>> START DATA ENTRIES
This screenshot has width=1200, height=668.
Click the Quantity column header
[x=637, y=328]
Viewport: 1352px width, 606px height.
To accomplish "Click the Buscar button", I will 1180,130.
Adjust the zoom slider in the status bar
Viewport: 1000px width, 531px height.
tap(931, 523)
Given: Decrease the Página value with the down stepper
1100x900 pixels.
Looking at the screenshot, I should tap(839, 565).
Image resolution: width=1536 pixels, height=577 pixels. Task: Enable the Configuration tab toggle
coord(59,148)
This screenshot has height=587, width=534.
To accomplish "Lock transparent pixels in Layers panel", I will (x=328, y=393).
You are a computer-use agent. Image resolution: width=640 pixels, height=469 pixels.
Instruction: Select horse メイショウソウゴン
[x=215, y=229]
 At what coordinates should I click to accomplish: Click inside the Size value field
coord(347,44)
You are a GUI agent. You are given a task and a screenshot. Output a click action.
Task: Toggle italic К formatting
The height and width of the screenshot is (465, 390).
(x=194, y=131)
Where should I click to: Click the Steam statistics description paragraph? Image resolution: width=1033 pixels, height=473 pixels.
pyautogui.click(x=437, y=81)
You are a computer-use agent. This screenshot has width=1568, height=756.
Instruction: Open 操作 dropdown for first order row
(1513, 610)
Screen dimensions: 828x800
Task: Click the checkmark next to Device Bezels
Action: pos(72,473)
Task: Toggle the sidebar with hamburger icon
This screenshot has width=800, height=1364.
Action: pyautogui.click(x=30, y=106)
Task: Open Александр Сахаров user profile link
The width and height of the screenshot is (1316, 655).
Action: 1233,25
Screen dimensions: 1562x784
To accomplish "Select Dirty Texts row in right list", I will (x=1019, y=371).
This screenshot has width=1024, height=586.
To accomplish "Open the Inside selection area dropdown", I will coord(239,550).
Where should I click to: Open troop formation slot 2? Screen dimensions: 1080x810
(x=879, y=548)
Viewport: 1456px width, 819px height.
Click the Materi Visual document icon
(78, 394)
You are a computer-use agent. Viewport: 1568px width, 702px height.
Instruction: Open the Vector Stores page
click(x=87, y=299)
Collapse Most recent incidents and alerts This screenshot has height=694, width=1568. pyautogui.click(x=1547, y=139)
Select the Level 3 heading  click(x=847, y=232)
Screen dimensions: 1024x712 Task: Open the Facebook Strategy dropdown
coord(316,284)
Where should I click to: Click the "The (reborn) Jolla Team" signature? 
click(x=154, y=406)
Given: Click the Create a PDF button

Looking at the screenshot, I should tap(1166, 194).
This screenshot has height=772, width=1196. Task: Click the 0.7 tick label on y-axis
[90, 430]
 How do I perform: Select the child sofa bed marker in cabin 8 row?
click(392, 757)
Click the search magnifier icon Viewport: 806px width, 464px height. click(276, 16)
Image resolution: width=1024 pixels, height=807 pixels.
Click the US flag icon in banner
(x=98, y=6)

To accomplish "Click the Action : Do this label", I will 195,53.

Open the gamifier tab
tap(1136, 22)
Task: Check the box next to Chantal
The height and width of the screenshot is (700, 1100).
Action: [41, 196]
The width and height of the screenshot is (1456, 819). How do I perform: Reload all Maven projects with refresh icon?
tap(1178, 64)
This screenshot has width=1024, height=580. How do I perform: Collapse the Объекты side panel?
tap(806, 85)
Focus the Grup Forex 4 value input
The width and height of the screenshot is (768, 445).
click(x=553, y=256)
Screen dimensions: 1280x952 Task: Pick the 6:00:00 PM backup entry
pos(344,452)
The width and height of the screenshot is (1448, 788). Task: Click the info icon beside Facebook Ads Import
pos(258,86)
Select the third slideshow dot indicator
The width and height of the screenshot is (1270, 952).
>> END DATA ENTRIES
- _WORK REQUIRED_: Copy the lines of the material verbatim, from its first line through the line holding "[x=215, y=229]", both included.

- _EXPECTED ANSWER_:
This screenshot has width=1200, height=668.
Click the Quantity column header
[x=637, y=328]
Viewport: 1352px width, 606px height.
To accomplish "Click the Buscar button", I will 1180,130.
Adjust the zoom slider in the status bar
Viewport: 1000px width, 531px height.
tap(931, 523)
Given: Decrease the Página value with the down stepper
1100x900 pixels.
Looking at the screenshot, I should tap(839, 565).
Image resolution: width=1536 pixels, height=577 pixels. Task: Enable the Configuration tab toggle
coord(59,148)
This screenshot has height=587, width=534.
To accomplish "Lock transparent pixels in Layers panel", I will (x=328, y=393).
You are a computer-use agent. Image resolution: width=640 pixels, height=469 pixels.
Instruction: Select horse メイショウソウゴン
[x=215, y=229]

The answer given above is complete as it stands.